++++ Supplied data

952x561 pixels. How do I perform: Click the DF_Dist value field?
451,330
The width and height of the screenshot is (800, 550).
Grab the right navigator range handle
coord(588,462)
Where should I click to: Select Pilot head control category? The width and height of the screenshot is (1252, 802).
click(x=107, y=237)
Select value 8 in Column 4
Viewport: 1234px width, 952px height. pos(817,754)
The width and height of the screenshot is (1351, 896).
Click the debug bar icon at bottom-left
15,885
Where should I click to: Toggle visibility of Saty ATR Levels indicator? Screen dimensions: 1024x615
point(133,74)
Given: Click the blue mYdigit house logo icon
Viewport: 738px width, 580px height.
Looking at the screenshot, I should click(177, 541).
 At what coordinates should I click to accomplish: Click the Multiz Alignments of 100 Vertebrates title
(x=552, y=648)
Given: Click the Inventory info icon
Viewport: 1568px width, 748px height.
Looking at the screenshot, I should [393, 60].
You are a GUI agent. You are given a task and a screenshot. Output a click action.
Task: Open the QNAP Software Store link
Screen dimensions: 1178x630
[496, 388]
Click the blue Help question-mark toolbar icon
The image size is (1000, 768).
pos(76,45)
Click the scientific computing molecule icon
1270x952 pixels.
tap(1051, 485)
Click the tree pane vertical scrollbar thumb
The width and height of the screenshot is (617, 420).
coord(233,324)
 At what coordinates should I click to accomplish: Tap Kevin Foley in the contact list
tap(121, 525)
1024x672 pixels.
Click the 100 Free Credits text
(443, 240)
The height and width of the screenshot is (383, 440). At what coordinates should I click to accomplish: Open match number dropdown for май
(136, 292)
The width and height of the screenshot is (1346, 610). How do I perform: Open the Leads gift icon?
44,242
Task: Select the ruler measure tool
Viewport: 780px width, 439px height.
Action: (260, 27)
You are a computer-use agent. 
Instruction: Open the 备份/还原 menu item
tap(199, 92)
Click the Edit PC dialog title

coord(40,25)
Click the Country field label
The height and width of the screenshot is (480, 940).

++++++++

Task goal ::
Write out an exact transcription of the line with "The width and height of the screenshot is (617, 420)." and of each line after it; stop at the end of the records.

Exercise answer ::
The width and height of the screenshot is (617, 420).
coord(233,324)
 At what coordinates should I click to accomplish: Tap Kevin Foley in the contact list
tap(121, 525)
1024x672 pixels.
Click the 100 Free Credits text
(443, 240)
The height and width of the screenshot is (383, 440). At what coordinates should I click to accomplish: Open match number dropdown for май
(136, 292)
The width and height of the screenshot is (1346, 610). How do I perform: Open the Leads gift icon?
44,242
Task: Select the ruler measure tool
Viewport: 780px width, 439px height.
Action: (260, 27)
You are a computer-use agent. 
Instruction: Open the 备份/还原 menu item
tap(199, 92)
Click the Edit PC dialog title

coord(40,25)
Click the Country field label
The height and width of the screenshot is (480, 940).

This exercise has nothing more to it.